### WORK INSTRUCTION A
In the screen-location listing, take the lines starting with the line containing "At what (x,y)" and going on through the line containing "Looking at the". Give them as a JSON list of strings, one per line, with blank lines and pictures omitted.

### STUDY TEXT
- - - - -

Checking some hypothesis

Now let’s assume following null hypothesis : The price of a diamond is not correlated with its weight. let’s run a test to check this hypothesis

attach(diamonds.csv)
cor.test(price,carat)
## 
##  Pearson's product-moment correlation
## 
## data:  price and carat
## t = 551.41, df = 53938, p-value < 2.2e-16
## alternative hypothesis: true correlation is not equal to 0
## 95 percent confidence interval:
##  0.9203098 0.9228530
## sample estimates:
##       cor 
## 0.9215913

Since the p-value is less than .05 so we reject this null hypothesis.

Now let’s assume following null hypothesis : The price of a diamond is not correlated with its quality of cut. let’s run a test to check this hypothesis

attach(diamonds.csv)
## The following objects are masked from diamonds.csv (pos = 3):
## 
##     carat, clarity, color, cut, depth, price, table, x, X, y, z
cor.test(price,cut)

- - - - -

### TASK INPUT
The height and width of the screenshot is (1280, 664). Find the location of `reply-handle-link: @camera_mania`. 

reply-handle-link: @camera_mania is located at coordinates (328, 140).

- - - - -

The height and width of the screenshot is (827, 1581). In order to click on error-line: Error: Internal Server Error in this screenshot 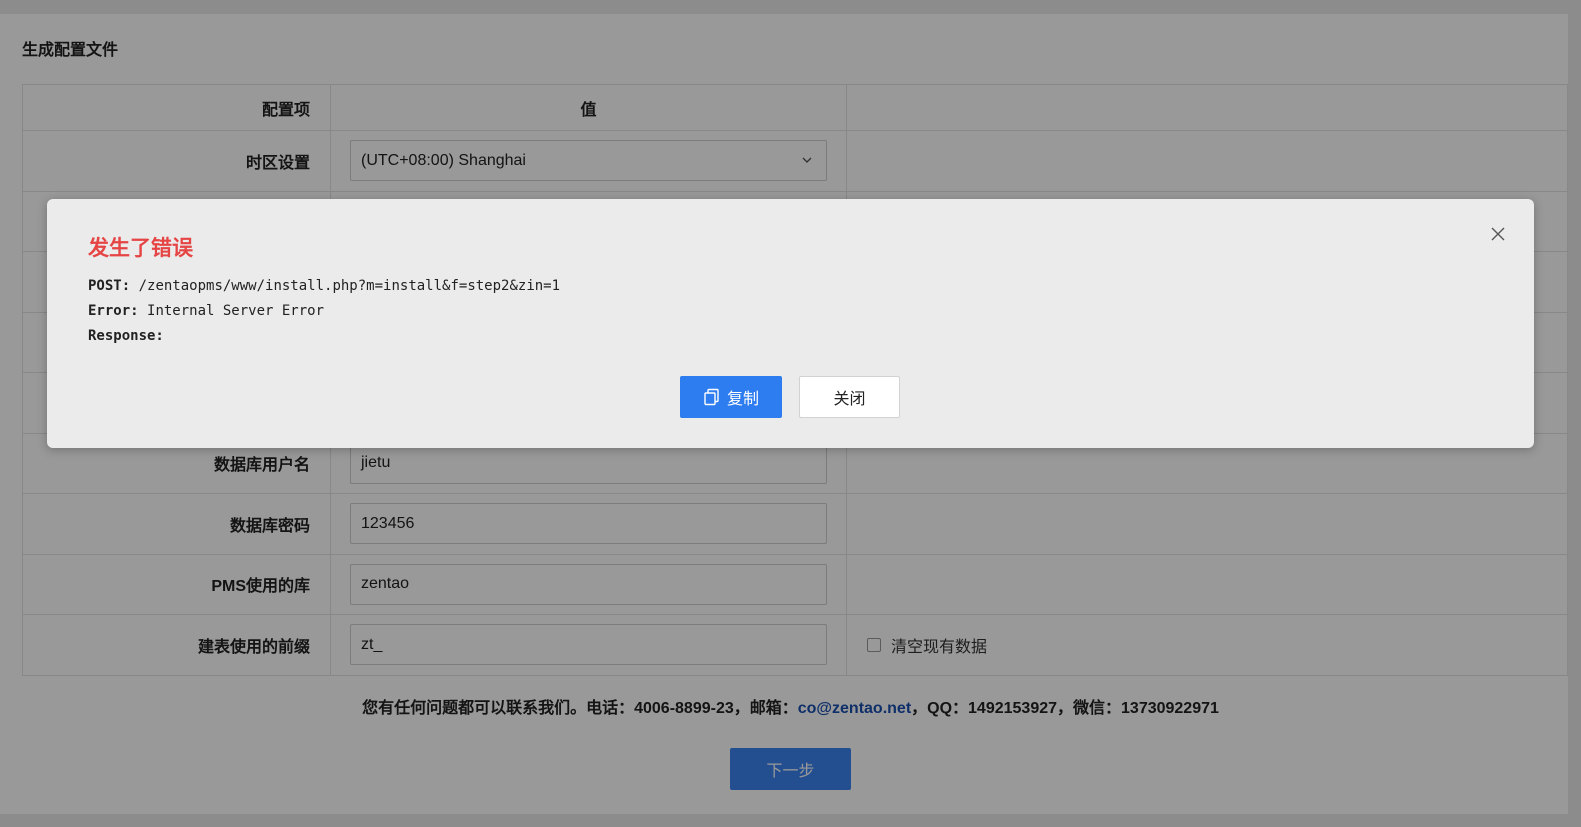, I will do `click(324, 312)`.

- - - - -

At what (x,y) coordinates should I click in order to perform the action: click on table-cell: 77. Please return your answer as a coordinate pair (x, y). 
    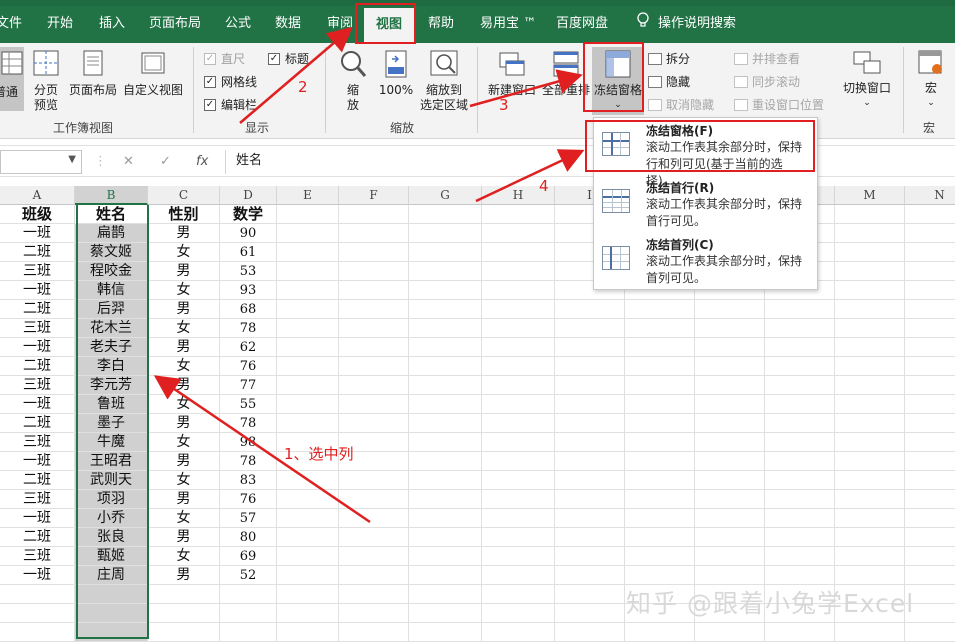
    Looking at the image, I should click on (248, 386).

- - - - -

### WORK INSTRUCTION B
Write out the passage of the diamond correlation text starting with "Checking some hypothesis" and going on through "cor.test(price,carat)", word for word.

### RESPONSE AREA A
[
  "At what (x,y) coordinates should I click in order to perform the action: click on table-cell: 77. Please return your answer as a coordinate pair (x, y). ",
  "    Looking at the image, I should click on (248, 386)."
]

### RESPONSE AREA B
Checking some hypothesis

Now let’s assume following null hypothesis : The price of a diamond is not correlated with its weight. let’s run a test to check this hypothesis

attach(diamonds.csv)
cor.test(price,carat)